-- Start of Data lines --

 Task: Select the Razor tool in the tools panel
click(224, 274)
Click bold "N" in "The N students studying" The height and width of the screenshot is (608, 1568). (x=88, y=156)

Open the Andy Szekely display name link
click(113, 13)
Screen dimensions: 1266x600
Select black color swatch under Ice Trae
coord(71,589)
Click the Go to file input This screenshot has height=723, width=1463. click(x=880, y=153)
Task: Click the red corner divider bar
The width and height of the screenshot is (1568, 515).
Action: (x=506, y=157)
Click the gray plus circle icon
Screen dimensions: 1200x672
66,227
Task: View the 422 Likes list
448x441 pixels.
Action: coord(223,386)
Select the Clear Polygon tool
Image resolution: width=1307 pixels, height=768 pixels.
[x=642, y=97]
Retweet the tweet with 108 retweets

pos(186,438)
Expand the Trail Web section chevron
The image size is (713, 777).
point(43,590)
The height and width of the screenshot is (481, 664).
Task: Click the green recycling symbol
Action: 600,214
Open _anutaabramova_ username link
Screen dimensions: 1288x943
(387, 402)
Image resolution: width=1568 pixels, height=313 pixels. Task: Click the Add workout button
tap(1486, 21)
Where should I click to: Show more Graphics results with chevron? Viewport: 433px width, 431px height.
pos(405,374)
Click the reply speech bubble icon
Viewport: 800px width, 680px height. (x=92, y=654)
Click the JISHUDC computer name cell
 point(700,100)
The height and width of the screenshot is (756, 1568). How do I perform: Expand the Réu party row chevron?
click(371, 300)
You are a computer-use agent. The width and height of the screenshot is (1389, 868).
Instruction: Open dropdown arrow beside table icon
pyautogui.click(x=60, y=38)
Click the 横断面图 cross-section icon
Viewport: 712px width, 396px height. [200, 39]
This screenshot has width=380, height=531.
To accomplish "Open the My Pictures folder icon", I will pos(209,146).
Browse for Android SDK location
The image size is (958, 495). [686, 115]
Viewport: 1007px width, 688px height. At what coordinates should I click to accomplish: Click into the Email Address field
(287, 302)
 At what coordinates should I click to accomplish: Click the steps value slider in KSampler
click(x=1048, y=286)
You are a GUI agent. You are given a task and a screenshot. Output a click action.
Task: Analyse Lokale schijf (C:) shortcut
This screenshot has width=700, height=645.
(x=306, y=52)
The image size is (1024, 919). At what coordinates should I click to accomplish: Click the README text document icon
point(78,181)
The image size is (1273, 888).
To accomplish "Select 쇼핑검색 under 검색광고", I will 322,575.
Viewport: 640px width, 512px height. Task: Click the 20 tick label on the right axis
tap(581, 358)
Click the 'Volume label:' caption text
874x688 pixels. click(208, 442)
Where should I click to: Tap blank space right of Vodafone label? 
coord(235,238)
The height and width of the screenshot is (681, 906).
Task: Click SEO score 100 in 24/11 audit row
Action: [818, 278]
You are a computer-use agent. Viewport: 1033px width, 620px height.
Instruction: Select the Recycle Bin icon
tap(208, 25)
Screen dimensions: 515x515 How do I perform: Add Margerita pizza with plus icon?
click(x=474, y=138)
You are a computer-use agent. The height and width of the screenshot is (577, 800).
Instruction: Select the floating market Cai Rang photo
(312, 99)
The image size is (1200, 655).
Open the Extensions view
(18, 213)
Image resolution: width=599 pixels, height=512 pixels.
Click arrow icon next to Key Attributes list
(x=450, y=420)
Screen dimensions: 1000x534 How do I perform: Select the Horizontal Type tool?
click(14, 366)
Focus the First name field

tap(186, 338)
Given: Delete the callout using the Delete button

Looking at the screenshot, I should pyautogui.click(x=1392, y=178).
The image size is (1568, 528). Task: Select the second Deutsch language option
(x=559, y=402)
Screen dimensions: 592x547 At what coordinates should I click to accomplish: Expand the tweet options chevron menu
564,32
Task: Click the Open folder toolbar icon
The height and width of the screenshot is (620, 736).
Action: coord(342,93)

-- End of Data lines --

**Goal**
Can you update the listing above so that every "Instruction:" becomes "Goal:", with everything else left unchanged?

**Response**
 Task: Select the Razor tool in the tools panel
click(224, 274)
Click bold "N" in "The N students studying" The height and width of the screenshot is (608, 1568). (x=88, y=156)

Open the Andy Szekely display name link
click(113, 13)
Screen dimensions: 1266x600
Select black color swatch under Ice Trae
coord(71,589)
Click the Go to file input This screenshot has height=723, width=1463. click(x=880, y=153)
Task: Click the red corner divider bar
The width and height of the screenshot is (1568, 515).
Action: (x=506, y=157)
Click the gray plus circle icon
Screen dimensions: 1200x672
66,227
Task: View the 422 Likes list
448x441 pixels.
Action: coord(223,386)
Select the Clear Polygon tool
Image resolution: width=1307 pixels, height=768 pixels.
[x=642, y=97]
Retweet the tweet with 108 retweets

pos(186,438)
Expand the Trail Web section chevron
The image size is (713, 777).
point(43,590)
The height and width of the screenshot is (481, 664).
Task: Click the green recycling symbol
Action: 600,214
Open _anutaabramova_ username link
Screen dimensions: 1288x943
(387, 402)
Image resolution: width=1568 pixels, height=313 pixels. Task: Click the Add workout button
tap(1486, 21)
Where should I click to: Show more Graphics results with chevron? Viewport: 433px width, 431px height.
pos(405,374)
Click the reply speech bubble icon
Viewport: 800px width, 680px height. (x=92, y=654)
Click the JISHUDC computer name cell
 point(700,100)
The height and width of the screenshot is (756, 1568). How do I perform: Expand the Réu party row chevron?
click(371, 300)
You are a computer-use agent. The width and height of the screenshot is (1389, 868).
Goal: Open dropdown arrow beside table icon
pyautogui.click(x=60, y=38)
Click the 横断面图 cross-section icon
Viewport: 712px width, 396px height. [200, 39]
This screenshot has width=380, height=531.
To accomplish "Open the My Pictures folder icon", I will pos(209,146).
Browse for Android SDK location
The image size is (958, 495). [686, 115]
Viewport: 1007px width, 688px height. At what coordinates should I click to accomplish: Click into the Email Address field
(287, 302)
 At what coordinates should I click to accomplish: Click the steps value slider in KSampler
click(x=1048, y=286)
You are a GUI agent. You are given a task and a screenshot. Output a click action.
Task: Analyse Lokale schijf (C:) shortcut
This screenshot has width=700, height=645.
(x=306, y=52)
The image size is (1024, 919). At what coordinates should I click to accomplish: Click the README text document icon
point(78,181)
The image size is (1273, 888).
To accomplish "Select 쇼핑검색 under 검색광고", I will 322,575.
Viewport: 640px width, 512px height. Task: Click the 20 tick label on the right axis
tap(581, 358)
Click the 'Volume label:' caption text
874x688 pixels. click(208, 442)
Where should I click to: Tap blank space right of Vodafone label? 
coord(235,238)
The height and width of the screenshot is (681, 906).
Task: Click SEO score 100 in 24/11 audit row
Action: [818, 278]
You are a computer-use agent. Viewport: 1033px width, 620px height.
Goal: Select the Recycle Bin icon
tap(208, 25)
Screen dimensions: 515x515 How do I perform: Add Margerita pizza with plus icon?
click(x=474, y=138)
You are a computer-use agent. The height and width of the screenshot is (577, 800).
Goal: Select the floating market Cai Rang photo
(312, 99)
The image size is (1200, 655).
Open the Extensions view
(18, 213)
Image resolution: width=599 pixels, height=512 pixels.
Click arrow icon next to Key Attributes list
(x=450, y=420)
Screen dimensions: 1000x534 How do I perform: Select the Horizontal Type tool?
click(14, 366)
Focus the First name field

tap(186, 338)
Given: Delete the callout using the Delete button

Looking at the screenshot, I should pyautogui.click(x=1392, y=178).
The image size is (1568, 528). Task: Select the second Deutsch language option
(x=559, y=402)
Screen dimensions: 592x547 At what coordinates should I click to accomplish: Expand the tweet options chevron menu
564,32
Task: Click the Open folder toolbar icon
The height and width of the screenshot is (620, 736).
Action: coord(342,93)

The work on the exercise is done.